第9章:真実の扉と卑弥呼の選択
夜の闇が深まる中、山田真理子たちは古い神社の敷地に忍び込んだ。鈴木明日香の情報を頼りに、彼らは日本古代王朝守護会の本拠地へと向かっていた。
真理子の胸は高鳴っていた。「日輪の鏡」。その古代の秘宝が、彼女たちの研究の真実を明らかにする鍵になるかもしれない。
「ここです」明日香が低い声で言った。彼女の目は、緊張と決意で輝いていた。
一行が神殿の中心に近づいたとき、突如として警報が鳴り響いた。
「罠だ!」佐藤健太郎が叫んだ。
守護会のメンバーたちが、あらゆる方向から現れ始めた。高橋源三郎を先頭に、彼らは真理子たちを取り囲んだ。
「山田真理子」高橋の声が冷たく響いた。「よくぞここまで来たな。だが、ここで全てが終わる」
真理子は毅然とした態度で応じた。「高橋さん、真実から逃げることはできません。私たちは日本の歴史の真の姿を明らかにしようとしているんです」
高橋の目に怒りの色が浮かんだ。「黙れ!お前たちの浅はかな行動が、この国の根幹を揺るがすことになるのだ!」
その瞬間、守護会のメンバーたちが一斉に攻撃を仕掛けてきた。真理子たちは必死で身を守りながら、神殿の奥へと押し進んだ。
激しい揉み合いの中、明日香が叫んだ。「みんな、あそこよ!」
彼女の指さす先に、まばゆい光を放つ鏡が見えた。「日輪の鏡」だ。
真理子は守護会のメンバーをかわしながら、鏡に向かって走り出した。高橋が彼女を追いかける。
「させるか!」高橋が真理子の腕をつかんだ瞬間、驚くべき出来事が起こった。
日輪の鏡が突如、眩いばかりの光を放ち始めたのだ。その光は部屋中を包み込み、戦いの喧騒を一瞬にして静めた。
光の中から、一人の女性の姿が浮かび上がる。古代の装束をまとい、威厳に満ちた表情のその女性を見て、全員が息を呑んだ。
「卑弥呼...」真理子が震える声で呟いた。
卑弥呼の霊とおぼしき存在が、静かに口を開いた。その声は、まるで遠い過去から響いてくるかのようだった。

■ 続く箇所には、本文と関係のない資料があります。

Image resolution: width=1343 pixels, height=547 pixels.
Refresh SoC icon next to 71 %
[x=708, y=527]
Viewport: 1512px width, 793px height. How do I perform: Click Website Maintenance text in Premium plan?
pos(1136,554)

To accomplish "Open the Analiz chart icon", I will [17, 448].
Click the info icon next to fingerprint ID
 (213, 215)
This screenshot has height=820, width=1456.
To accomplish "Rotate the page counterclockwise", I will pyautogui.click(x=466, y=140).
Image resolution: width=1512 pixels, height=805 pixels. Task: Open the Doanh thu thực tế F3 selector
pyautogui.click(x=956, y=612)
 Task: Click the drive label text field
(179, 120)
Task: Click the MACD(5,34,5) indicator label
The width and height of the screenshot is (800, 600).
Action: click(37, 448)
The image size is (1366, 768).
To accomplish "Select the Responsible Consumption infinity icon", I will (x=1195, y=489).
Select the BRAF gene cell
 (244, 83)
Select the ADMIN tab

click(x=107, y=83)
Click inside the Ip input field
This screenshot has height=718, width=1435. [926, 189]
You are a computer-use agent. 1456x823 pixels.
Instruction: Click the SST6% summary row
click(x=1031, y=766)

「長き時を経て、真実を求める者たちが現れた。我が民の歴史と知恵を受け継ぐに相応しい者たちよ」
その言葉と共に、守護会のメンバーたちが次々と地面に倒れていく。しかし、真理子たちは何の影響も受けていなかった。
高橋は驚愕の表情で周囲を見回した後、ゆっくりと真理子たちの前にひざまずいた。
「わかった...」高橋の声に、敗北の色が滲んでいた。「卑弥呼に選ばれたのは、私達でなく君達のようだ」
卑弥呼の霊は、最後に真理子たちに向かって言った。
「我が民の真の姿を明らかにし、その知恵を正しく伝えよ。過去と未来を繋ぐ役目は、今や汝らにある」
そして、光は徐々に弱まり、卑弥呼の姿も消えていった。部屋に静寂が戻る。
高橋はゆっくりと立ち上がり、深いため息をついた。「君たちの勝ちだ。我々は...間違っていた」
真理子は静かに、しかし力強く言った。「高橋さん、これは勝ち負けの問題ではありません。私たちは共に、日本の、そして人類の歴史の真実を明らかにする責任があるのです」
高橋は長い沈黙の後、ゆっくりと頷いた。「わかった。我々も協力しよう。だが、この真実を世に出す際は慎重に行動してもらいたい。日本の、いや、世界の未来がかかっているのだからな」
明日香が前に進み出た。「私も...自分の過ちを償い、この研究の真の意味を世界に正しく伝える手伝いをさせてください」
真理子は優しく微笑んだ。「ありがとう、明日香さん。みんなで力を合わせて、この大きな責任を果たしていきましょう」
日輪の鏡が静かに輝きを放つ中、真理子たちは互いの顔を見合わせ、静かに頷いた。彼らの前には、驚くべき発見と、それに伴う大きな責任が広がっていた。
そして、新たな歴史の幕が、今まさに上がろうとしていた。